城址めぐりでガス抜きもできるな」そうと決めたら行動は早い。独りでいくは淋しいので、友だちを誘って城巡りに車をすっ飛ばしたのだった。

 ところがいけない。最初は、ワシャの大好きな長篠城を目指すつもりだった。ところが、岡崎の市街地が花見の客でごった返している。このため市内一円が大渋滞で矢作川すら渡ることができない。渋滞に巻き込まれて40分も立つ。そこで「!」と閃いた。 人生なにごとも臨機応変。長篠に行くのに予想以上の時間がかかるなら、方向転換をして別の城跡に行けばいいだけのこと。ワシャの好きな城址は長篠だけではない。他に山ほどある。
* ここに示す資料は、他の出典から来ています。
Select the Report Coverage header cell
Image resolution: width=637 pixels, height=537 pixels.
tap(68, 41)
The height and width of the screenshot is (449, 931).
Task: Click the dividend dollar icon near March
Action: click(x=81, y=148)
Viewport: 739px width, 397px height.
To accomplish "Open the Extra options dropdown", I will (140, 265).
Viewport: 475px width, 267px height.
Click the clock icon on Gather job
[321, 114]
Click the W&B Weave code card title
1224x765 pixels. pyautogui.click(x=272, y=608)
とくにワシャの住む三河城址の宝箱やー!
 設楽郡には、山家三方衆の一人宗家菅沼氏が守る田峯城がある。また長篠の敗戦で逃げる勝頼が途中で立ち寄った武節城、奥平の本城の亀山城、その亀山城を監視する武田の付け城の古宮城。
 八名郡に転じれば、武田信玄が発病した野田城、安祥城主の松平清康に攻められた宇利城。
 額田には奥平貞能が逃げ込んだ亀穴城、日近(ひぢか)合戦のあった日近城。
 なにしろ、ワシャが把握しているだけで三河には500以上の城址があるというからたまらない。
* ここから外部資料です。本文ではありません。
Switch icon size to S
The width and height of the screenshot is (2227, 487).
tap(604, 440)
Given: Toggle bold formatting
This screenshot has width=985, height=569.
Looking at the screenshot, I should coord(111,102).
 話をもどす。当初は長篠を目指していた。それは長篠城址の桜が見ごろだからである。しかし、ワシャの家から行こうとすると、最低でも2時間はかかる。その上に岡崎の道路事情は最悪だ。渋滞に巻き込まれて4時間もかけて行ったのでは「ガス抜き」どころのはなしではない。すいすい走ってナンボのもんじゃ。そう判断し、目標を賀茂郡松平に決めた。
 岡崎を避けて、山道に入ればドライブは快適である。車窓を過ぎていく三河の山々はところどころに山桜を配したりして、春の兆しを見せている。空は抜けるような青さで、雲一つない晴天だ。山道といっても国道だから整備が行き届いている。二車線道路はカーブも緩やかで、滑らかに加速しながら加茂山系を縫っていく心地よさはいかばかりであろうか。
 
 司馬遼太郎は『濃尾参州記』の取材で松平郷高月院に足を運んでいる。国道301号から脇道に入って600mほどゆくと、松平東照宮という神社がある。往時、ここに松平家の屋敷があったものらしい。そこに下り立って司馬さんは東の山を眺めたに違いない。少し引く。
《その(松平屋敷の)一段上が、尾根で、いわば山巓(さんてん)である。そこに浄土宗高月院があり、高い松の木が一幹(ひともと)あって、幹に枝がなく、はるかな青空を掃くように梢だけに枝葉が茂っていた。》
《山巓の地面は明治の軍艦の艦橋のように狭く、まわりは谷で、谷のほかなにもなかった。そのせいか高月院そのものに人格を感じた。孤独な山僧に出会ったようだった。》
 
 松平の郷は穴場だった。国道301号沿いの駐車場にはほとんど車が停まっていない。貸切状態だった。司馬さんの愛でた高月院もいい。しかし、城跡好きとしては、まずは松平城である。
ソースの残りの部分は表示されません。